Print the data that follows exactly.

= Pixel coordinate grounding data =
※
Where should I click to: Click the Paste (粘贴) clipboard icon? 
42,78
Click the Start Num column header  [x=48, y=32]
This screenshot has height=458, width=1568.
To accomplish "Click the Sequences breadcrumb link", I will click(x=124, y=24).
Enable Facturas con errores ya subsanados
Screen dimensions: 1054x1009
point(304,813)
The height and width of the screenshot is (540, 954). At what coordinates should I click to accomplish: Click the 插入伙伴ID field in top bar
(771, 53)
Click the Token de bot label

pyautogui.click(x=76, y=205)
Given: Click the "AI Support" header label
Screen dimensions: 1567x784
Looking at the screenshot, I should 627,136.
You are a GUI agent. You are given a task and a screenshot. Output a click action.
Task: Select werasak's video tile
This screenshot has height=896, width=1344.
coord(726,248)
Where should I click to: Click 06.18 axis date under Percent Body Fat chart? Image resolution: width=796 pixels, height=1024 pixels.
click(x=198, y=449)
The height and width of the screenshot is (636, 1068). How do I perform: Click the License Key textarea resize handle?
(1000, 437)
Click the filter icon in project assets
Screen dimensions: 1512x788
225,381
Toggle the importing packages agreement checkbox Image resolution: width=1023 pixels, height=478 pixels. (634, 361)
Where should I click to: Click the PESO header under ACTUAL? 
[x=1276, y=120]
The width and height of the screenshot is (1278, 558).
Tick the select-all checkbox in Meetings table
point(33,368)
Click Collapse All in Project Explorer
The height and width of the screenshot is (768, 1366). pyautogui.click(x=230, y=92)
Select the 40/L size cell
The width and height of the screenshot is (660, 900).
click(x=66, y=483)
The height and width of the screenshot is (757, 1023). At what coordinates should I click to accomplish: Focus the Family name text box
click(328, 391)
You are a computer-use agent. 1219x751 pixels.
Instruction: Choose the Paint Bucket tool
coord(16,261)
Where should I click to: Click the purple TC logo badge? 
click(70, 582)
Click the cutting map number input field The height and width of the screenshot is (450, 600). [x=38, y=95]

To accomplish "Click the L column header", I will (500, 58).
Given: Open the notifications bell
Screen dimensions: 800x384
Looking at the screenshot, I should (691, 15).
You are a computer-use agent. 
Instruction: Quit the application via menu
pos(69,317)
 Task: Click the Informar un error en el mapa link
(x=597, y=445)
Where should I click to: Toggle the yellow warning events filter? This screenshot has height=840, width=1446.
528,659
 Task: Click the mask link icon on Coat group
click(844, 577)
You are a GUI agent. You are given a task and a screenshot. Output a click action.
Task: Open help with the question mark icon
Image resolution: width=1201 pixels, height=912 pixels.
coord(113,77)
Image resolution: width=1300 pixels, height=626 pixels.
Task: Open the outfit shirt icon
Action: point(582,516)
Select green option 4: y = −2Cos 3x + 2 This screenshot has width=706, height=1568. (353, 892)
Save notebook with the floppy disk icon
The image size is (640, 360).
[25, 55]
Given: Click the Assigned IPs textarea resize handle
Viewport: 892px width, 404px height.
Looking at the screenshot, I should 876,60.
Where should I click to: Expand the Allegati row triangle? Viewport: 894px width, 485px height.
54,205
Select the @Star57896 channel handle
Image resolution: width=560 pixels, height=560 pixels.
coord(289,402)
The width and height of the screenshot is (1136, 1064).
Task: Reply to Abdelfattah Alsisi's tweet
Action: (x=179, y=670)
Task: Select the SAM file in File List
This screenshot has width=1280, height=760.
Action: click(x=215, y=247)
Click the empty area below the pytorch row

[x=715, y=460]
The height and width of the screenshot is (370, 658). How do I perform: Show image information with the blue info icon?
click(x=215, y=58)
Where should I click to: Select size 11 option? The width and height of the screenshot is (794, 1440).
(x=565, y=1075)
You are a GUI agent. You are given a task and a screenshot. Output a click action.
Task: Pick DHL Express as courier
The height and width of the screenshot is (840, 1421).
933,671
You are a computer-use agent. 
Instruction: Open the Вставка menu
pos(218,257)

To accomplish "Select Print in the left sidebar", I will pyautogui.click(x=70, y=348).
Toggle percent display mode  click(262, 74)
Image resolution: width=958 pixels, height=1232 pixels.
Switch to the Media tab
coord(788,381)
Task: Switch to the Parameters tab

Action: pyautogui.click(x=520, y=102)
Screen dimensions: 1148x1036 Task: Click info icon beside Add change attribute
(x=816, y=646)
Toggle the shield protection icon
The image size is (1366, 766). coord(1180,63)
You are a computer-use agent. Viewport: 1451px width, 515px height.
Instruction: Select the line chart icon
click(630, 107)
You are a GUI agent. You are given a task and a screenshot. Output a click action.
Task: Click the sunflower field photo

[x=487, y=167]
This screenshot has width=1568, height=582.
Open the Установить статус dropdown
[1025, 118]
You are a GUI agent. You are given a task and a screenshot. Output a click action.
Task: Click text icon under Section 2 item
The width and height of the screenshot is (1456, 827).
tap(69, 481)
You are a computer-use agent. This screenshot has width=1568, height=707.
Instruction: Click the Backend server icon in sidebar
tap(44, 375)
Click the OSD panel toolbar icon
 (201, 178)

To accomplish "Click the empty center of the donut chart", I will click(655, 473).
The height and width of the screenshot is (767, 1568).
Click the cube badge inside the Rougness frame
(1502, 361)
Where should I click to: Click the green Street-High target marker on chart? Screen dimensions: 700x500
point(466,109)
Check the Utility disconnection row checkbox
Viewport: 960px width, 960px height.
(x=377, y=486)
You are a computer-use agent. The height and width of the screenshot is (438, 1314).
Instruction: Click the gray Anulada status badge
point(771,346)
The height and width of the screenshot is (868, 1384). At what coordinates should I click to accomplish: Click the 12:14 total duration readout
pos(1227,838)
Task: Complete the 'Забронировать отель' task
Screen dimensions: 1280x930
※
= TASK OUTPUT =
Where should I click to: Click the Paste (粘贴) clipboard icon? 
42,78
Click the Start Num column header  [x=48, y=32]
This screenshot has height=458, width=1568.
To accomplish "Click the Sequences breadcrumb link", I will click(x=124, y=24).
Enable Facturas con errores ya subsanados
Screen dimensions: 1054x1009
point(304,813)
The height and width of the screenshot is (540, 954). At what coordinates should I click to accomplish: Click the 插入伙伴ID field in top bar
(771, 53)
Click the Token de bot label

pyautogui.click(x=76, y=205)
Given: Click the "AI Support" header label
Screen dimensions: 1567x784
Looking at the screenshot, I should 627,136.
You are a GUI agent. You are given a task and a screenshot. Output a click action.
Task: Select werasak's video tile
This screenshot has height=896, width=1344.
coord(726,248)
Where should I click to: Click 06.18 axis date under Percent Body Fat chart? Image resolution: width=796 pixels, height=1024 pixels.
click(x=198, y=449)
The height and width of the screenshot is (636, 1068). How do I perform: Click the License Key textarea resize handle?
(1000, 437)
Click the filter icon in project assets
Screen dimensions: 1512x788
225,381
Toggle the importing packages agreement checkbox Image resolution: width=1023 pixels, height=478 pixels. (634, 361)
Where should I click to: Click the PESO header under ACTUAL? 
[x=1276, y=120]
The width and height of the screenshot is (1278, 558).
Tick the select-all checkbox in Meetings table
point(33,368)
Click Collapse All in Project Explorer
The height and width of the screenshot is (768, 1366). pyautogui.click(x=230, y=92)
Select the 40/L size cell
The width and height of the screenshot is (660, 900).
click(x=66, y=483)
The height and width of the screenshot is (757, 1023). At what coordinates should I click to accomplish: Focus the Family name text box
click(328, 391)
You are a computer-use agent. 1219x751 pixels.
Instruction: Choose the Paint Bucket tool
coord(16,261)
Where should I click to: Click the purple TC logo badge? 
click(70, 582)
Click the cutting map number input field The height and width of the screenshot is (450, 600). [x=38, y=95]

To accomplish "Click the L column header", I will (500, 58).
Given: Open the notifications bell
Screen dimensions: 800x384
Looking at the screenshot, I should (691, 15).
You are a computer-use agent. 
Instruction: Quit the application via menu
pos(69,317)
 Task: Click the Informar un error en el mapa link
(x=597, y=445)
Where should I click to: Toggle the yellow warning events filter? This screenshot has height=840, width=1446.
528,659
 Task: Click the mask link icon on Coat group
click(844, 577)
You are a GUI agent. You are given a task and a screenshot. Output a click action.
Task: Open help with the question mark icon
Image resolution: width=1201 pixels, height=912 pixels.
coord(113,77)
Image resolution: width=1300 pixels, height=626 pixels.
Task: Open the outfit shirt icon
Action: point(582,516)
Select green option 4: y = −2Cos 3x + 2 This screenshot has width=706, height=1568. (353, 892)
Save notebook with the floppy disk icon
The image size is (640, 360).
[25, 55]
Given: Click the Assigned IPs textarea resize handle
Viewport: 892px width, 404px height.
Looking at the screenshot, I should 876,60.
Where should I click to: Expand the Allegati row triangle? Viewport: 894px width, 485px height.
54,205
Select the @Star57896 channel handle
Image resolution: width=560 pixels, height=560 pixels.
coord(289,402)
The width and height of the screenshot is (1136, 1064).
Task: Reply to Abdelfattah Alsisi's tweet
Action: (x=179, y=670)
Task: Select the SAM file in File List
This screenshot has width=1280, height=760.
Action: click(x=215, y=247)
Click the empty area below the pytorch row

[x=715, y=460]
The height and width of the screenshot is (370, 658). How do I perform: Show image information with the blue info icon?
click(x=215, y=58)
Where should I click to: Select size 11 option? The width and height of the screenshot is (794, 1440).
(x=565, y=1075)
You are a GUI agent. You are given a task and a screenshot. Output a click action.
Task: Pick DHL Express as courier
The height and width of the screenshot is (840, 1421).
933,671
You are a computer-use agent. 
Instruction: Open the Вставка menu
pos(218,257)

To accomplish "Select Print in the left sidebar", I will pyautogui.click(x=70, y=348).
Toggle percent display mode  click(262, 74)
Image resolution: width=958 pixels, height=1232 pixels.
Switch to the Media tab
coord(788,381)
Task: Switch to the Parameters tab

Action: pyautogui.click(x=520, y=102)
Screen dimensions: 1148x1036 Task: Click info icon beside Add change attribute
(x=816, y=646)
Toggle the shield protection icon
The image size is (1366, 766). coord(1180,63)
You are a computer-use agent. Viewport: 1451px width, 515px height.
Instruction: Select the line chart icon
click(630, 107)
You are a GUI agent. You are given a task and a screenshot. Output a click action.
Task: Click the sunflower field photo

[x=487, y=167]
This screenshot has width=1568, height=582.
Open the Установить статус dropdown
[1025, 118]
You are a GUI agent. You are given a task and a screenshot. Output a click action.
Task: Click text icon under Section 2 item
The width and height of the screenshot is (1456, 827).
tap(69, 481)
You are a computer-use agent. This screenshot has width=1568, height=707.
Instruction: Click the Backend server icon in sidebar
tap(44, 375)
Click the OSD panel toolbar icon
 (201, 178)

To accomplish "Click the empty center of the donut chart", I will click(655, 473).
The height and width of the screenshot is (767, 1568).
Click the cube badge inside the Rougness frame
(1502, 361)
Where should I click to: Click the green Street-High target marker on chart? Screen dimensions: 700x500
point(466,109)
Check the Utility disconnection row checkbox
Viewport: 960px width, 960px height.
(x=377, y=486)
You are a computer-use agent. The height and width of the screenshot is (438, 1314).
Instruction: Click the gray Anulada status badge
point(771,346)
The height and width of the screenshot is (868, 1384). At what coordinates should I click to accomplish: Click the 12:14 total duration readout
pos(1227,838)
Task: Complete the 'Забронировать отель' task
Screen dimensions: 1280x930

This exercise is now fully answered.